Desde ese momento, son ídolos para los sectores marginales, con epicentro en las poblaciones rurales que demuestran su devoción cada primero de diciembre en las tumbas del cementerio de Machagai y en la fiesta del sapucai en el cruce de Pampa Bandera, donde una multitud los evoca y baila chamamé.

La gente los reivindica porque intuye que representan una manera de resurrección popular. Son quienes vencieron a la injusticia, son quienes intentaron distribuir la riqueza pese a que no tenían conciencia política, y enfrentaron la crueldad policial, encarnando la venganza de los peones rurales.

Esta leyenda, si bien, refleja todas las virtudes y defectos de la condición humana, se basa en la rebeldía y es la que más aporta a “la chaqueñeidad” que es la identidad de los pueblos de la vasta región de la llanura chaqueña: chaqueños, formoseños, misioneros, santiagueños, del norte santafesino y en cierta medida del correntino y parte del Paraguay”.

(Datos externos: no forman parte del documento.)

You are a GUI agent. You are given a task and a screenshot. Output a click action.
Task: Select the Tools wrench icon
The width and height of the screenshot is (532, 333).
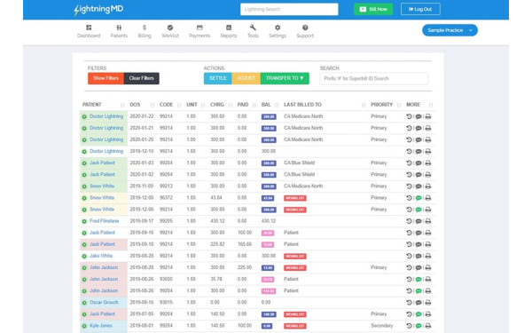253,28
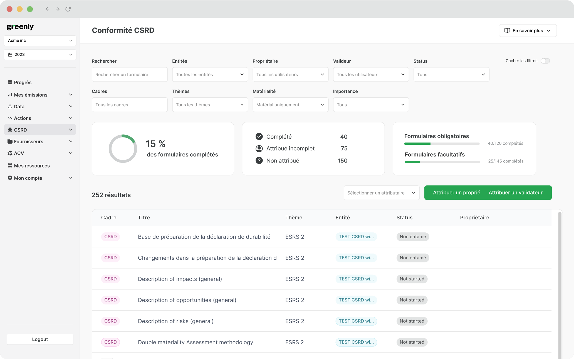
Task: Click the Progrès progress icon in sidebar
Action: click(10, 82)
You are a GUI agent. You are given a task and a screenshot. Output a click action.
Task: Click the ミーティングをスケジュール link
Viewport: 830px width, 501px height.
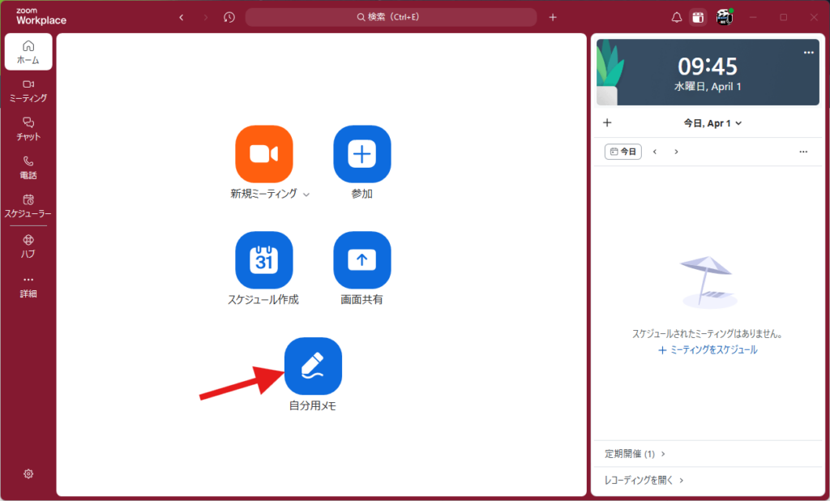click(x=708, y=350)

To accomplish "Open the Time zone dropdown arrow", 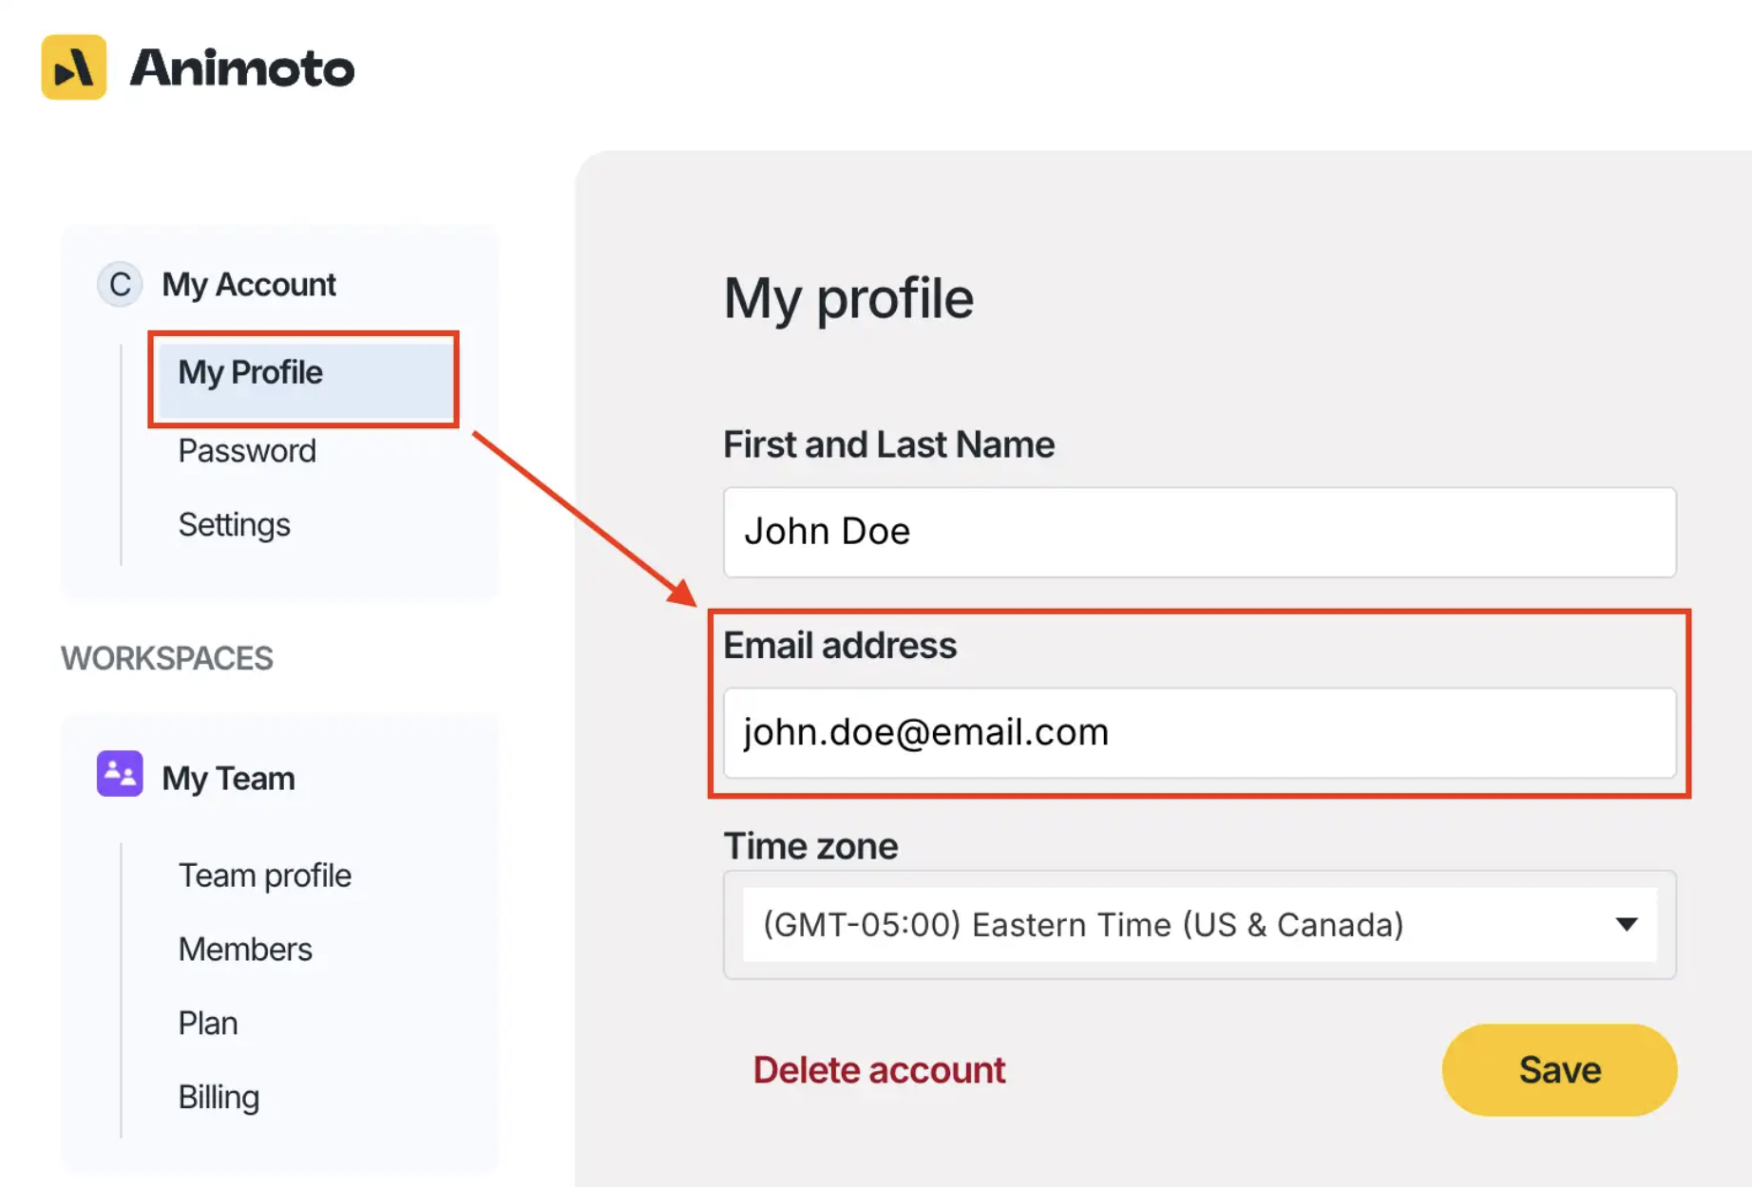I will [x=1626, y=924].
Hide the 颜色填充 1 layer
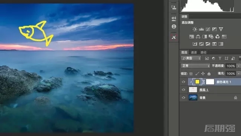Screen dimensions: 241x136 coord(183,82)
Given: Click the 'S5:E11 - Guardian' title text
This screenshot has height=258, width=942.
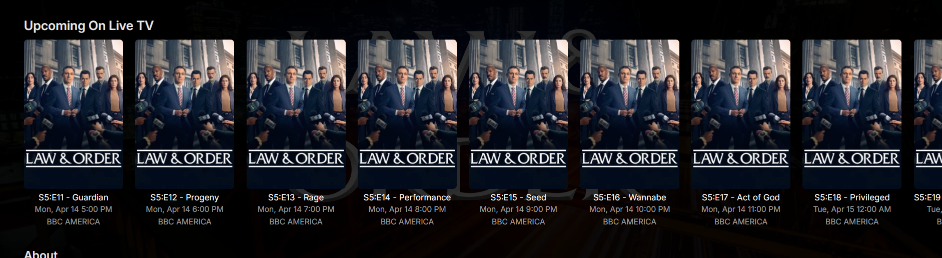Looking at the screenshot, I should [x=74, y=197].
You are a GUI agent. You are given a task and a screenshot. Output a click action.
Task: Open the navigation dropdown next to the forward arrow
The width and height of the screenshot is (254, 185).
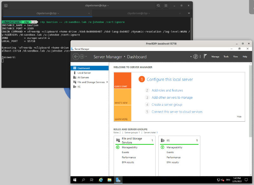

Los últimos bandidos rurales dejaron una huella de misterios y enigmas que aún son temas de análisis. 
Por ejemplo, la relación estrecha y el conocimiento que tenían del monte, la forma en que se movían, cómo se burlaban de la policía, cómo fueron asesinados y su rechazo a vincularse con la guerrilla. 
Completa la leyenda un cuaderno desaparecido -se conocen apenas unas hojas sueltas- en el que Isidro narra sus aventuras con dibujos que semejan precarias historietas. Isidro se lo había entregado al cartero Ruperto Lula Aguilar con un mandato: que el día en que cayera, lo difundiera porque allí, dijo, estaba su verdad.